The DT today has an article about sandwiches – http://www.telegraph.co.uk/foodanddrink/recipes/10101267/Sandwiches-Leave-mine-open.html – which of course pressed my Viking button.
Because the thing it doesn’t mention is that smørrebrød (‘spreadbread’) are not generally eaten with the fingers from a lunch-pack but with a knife and fork from a plate. When people have picnics they add a ‘lid’ as we non-Vikings do. And lunch-on-the-hoof is far less common here too. Offices actually stop for lunch and the staff sit together with their lunch-packs in designated rooms, usually equipped with machines for making horrendously strong coffee which lies in wait for the unwary from break to break.
Sandwich buffets are popular too. But don’t look for soup as a starter. Save yourself for fresh fruit and/or a cloying pastry dessert – which explains perhaps why Danes enjoy a shorter working week than most in Europe and it is rare to find an office functioning at all after 4 pm.

For some reason my pic is a mini with IE and only grows if you click it! Help, please!
“but mostly smørrebrød look like dresses Andy Warhol’s guests would have worn.” (From the DT article.)
Janus, your picture looks VERY appetising at this early hour!

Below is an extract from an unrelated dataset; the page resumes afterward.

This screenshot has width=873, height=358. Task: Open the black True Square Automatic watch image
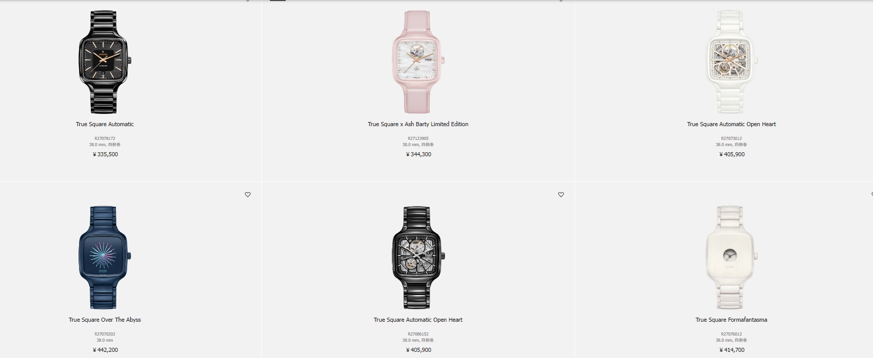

Stuff your aesthetics. Shove a sausage in there and put a lid on it, J-man. Then we’re talking.
I’ve made open sandwiches for years, can’t stand all that bread! My favourite is a Reuben. Toasted rye with caraway, sauerkraut, fresh corned beef (home made), melted swiss and thousand island dressing, (home made) With home made dill pickles. Brilliant. If ever I eat out at lunch I always tell the waitress to leave the top bread/bun/whatever off the plate. When you look at t he amount of bread in American sandwiches no wonder they are all so fat!! AND then they have fries on the side!!!!!
American supermarkets do a very good line in corned brisket on sale for St Patrick’s day, it is always vacuum packed in heavy plastic, just the thing to buy a dozen or so and drop in the freezer, it is always less than half price for just one week a year. One of the very few things you can’t get in the UK in the same style.
You boil it up like salt beef but add extra bay, onions, pickling spice and dried chillies to whop it up a bit. Seriously good sandwich.
Can’t get gravlax here, any attempt is a bloody disaster, strange really considering the salmon are magnificent.